In der Aargauer Zeitung, Luzerner Zeitung und St. Galler Tablatt vom 7. Oktober 2020.

 

Jahrelang steht Ariella Kaeslin im Mittelpunkt. Dreimal wird sie Sportlerin des Jahres, sie holt regelmässig Medaillen an Welt- und Europameisterschaften. Dann beendet sie 2011 mit 23 Jahren ihre Sportlerkarriere.

«Und was mache ich jetzt?», fragt sie sich.

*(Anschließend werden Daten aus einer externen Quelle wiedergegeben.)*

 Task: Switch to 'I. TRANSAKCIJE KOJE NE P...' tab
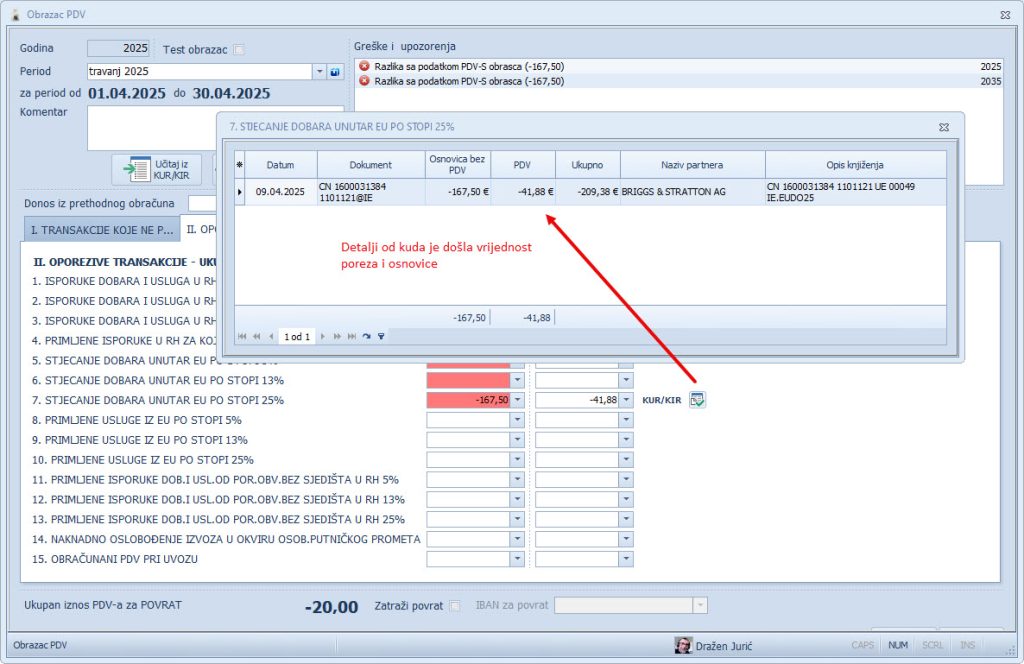100,230
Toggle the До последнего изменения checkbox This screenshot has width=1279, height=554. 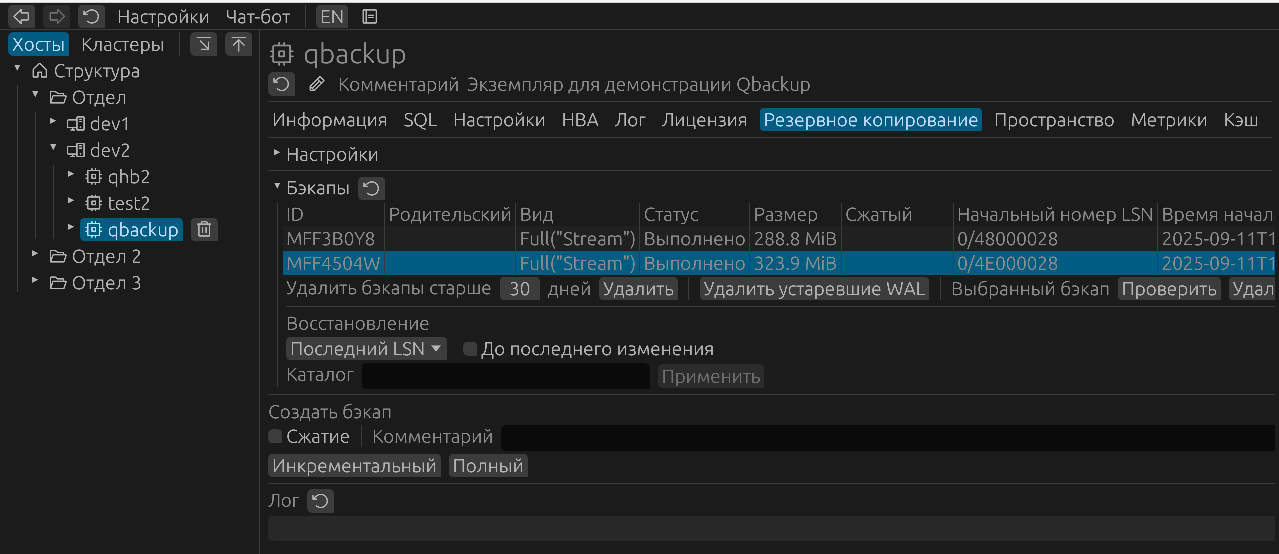coord(470,350)
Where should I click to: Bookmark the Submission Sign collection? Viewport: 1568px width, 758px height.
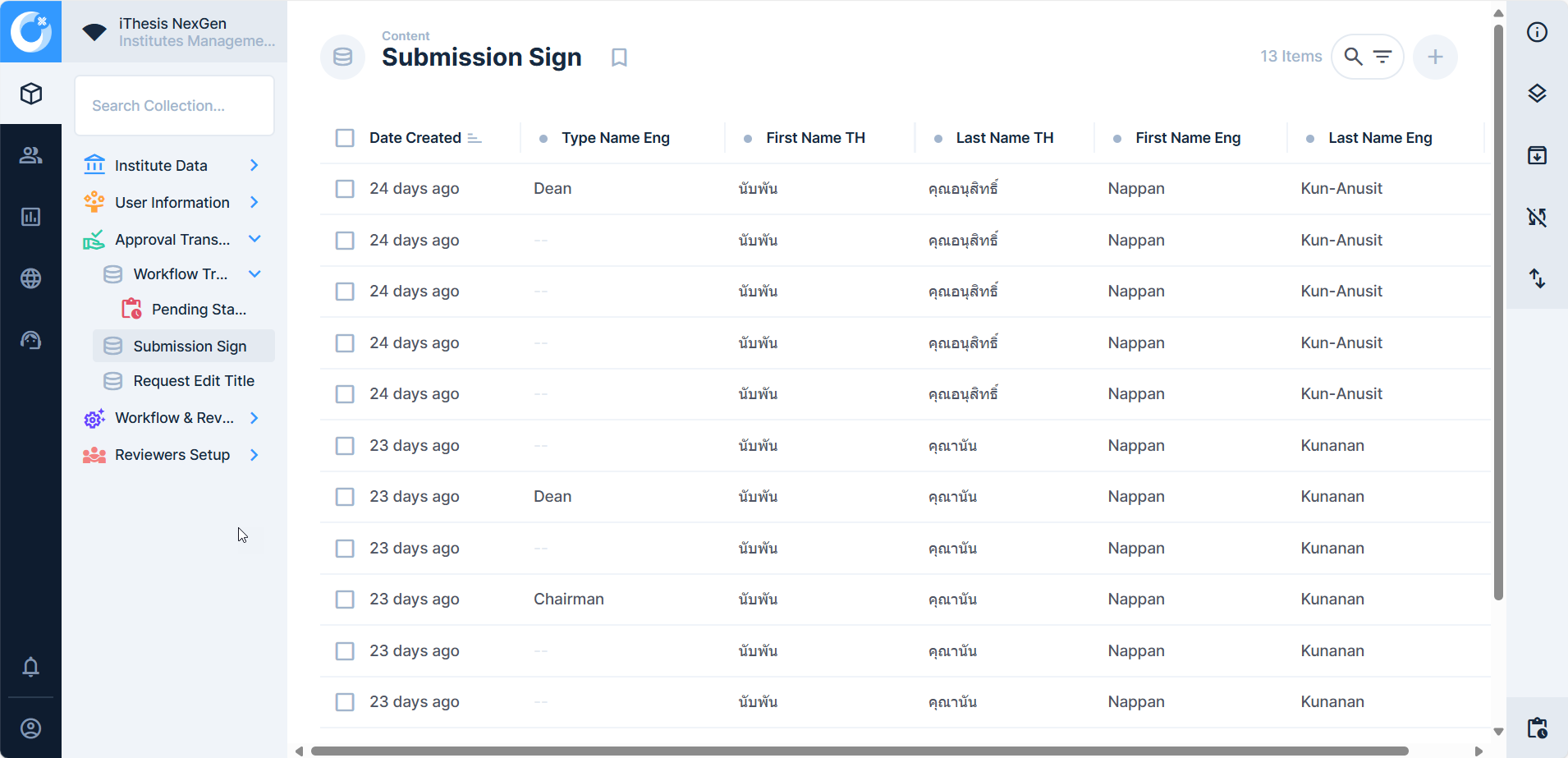(619, 57)
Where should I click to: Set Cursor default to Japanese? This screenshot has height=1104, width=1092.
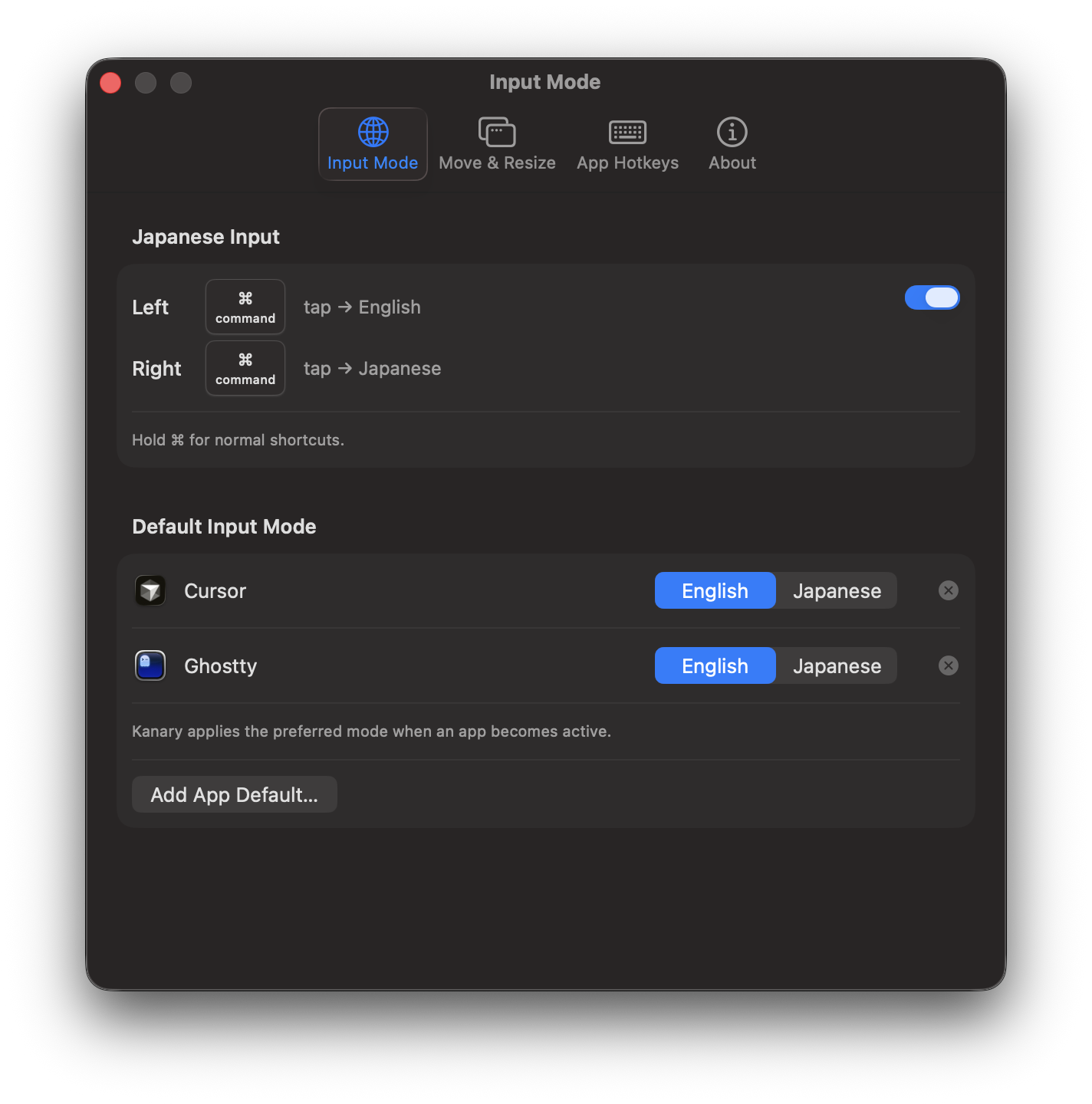[x=837, y=590]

Plötzlich ist es vorbei mit vorgeschriebenen Trainings- oder Ernährungsplänen, mit durchgeplantem Programm und einem Management, das alles übernimmt. «Alle sagen dir immer: Konzentriere dich nur auf den Sport. Und dann trittst du zurück und stehst allein da. Ich musste vieles neu lernen. Ich wusste nicht einmal, wie man Rechnungen bezahlt, weil das Management dies jeweils übernommen hat», erzählt Kaeslin.

Kaeslin ist ein Beispiel von vielen Spitzensportlern, die sich nach der Karriere die Sinnfrage stellen. Am Athletes Day, der am Montag im Kursaal Bern über die Bühne ging, dreht sich alles um dieses Thema. Kaeslin diskutiert dabei in einem Talk mit Fussballer Davide Callà, später stehen Ski-Ass Tina Weirather oder Ex-FCB-Präsident Bernhard Heusler auf der Bühne.

Die Veranstaltung ist der Startschuss für das Start-up Athletes Network, gegründet vom ehemaligen Fussballer Benjamin Huggel, dem Eishockeyaner Severin Blindenbacher, Skifahrer Niels Hintermann und HR-Experte David Heiniger. Gemeinsam haben sie das Ziel, Spitzensportler beim Übergang in die Arbeitswelt zu unterstützen. «Viele Sportler setzen sich zu lange nicht mit der Karriere nach der Karriere auseinander. Wir möchten sie für diese Frage sensibilisieren und aufzeigen, was es überhaupt alles gibt», sagt Huggel. «Denn die zweite Karriere ist doppelt so lang wie die erste.»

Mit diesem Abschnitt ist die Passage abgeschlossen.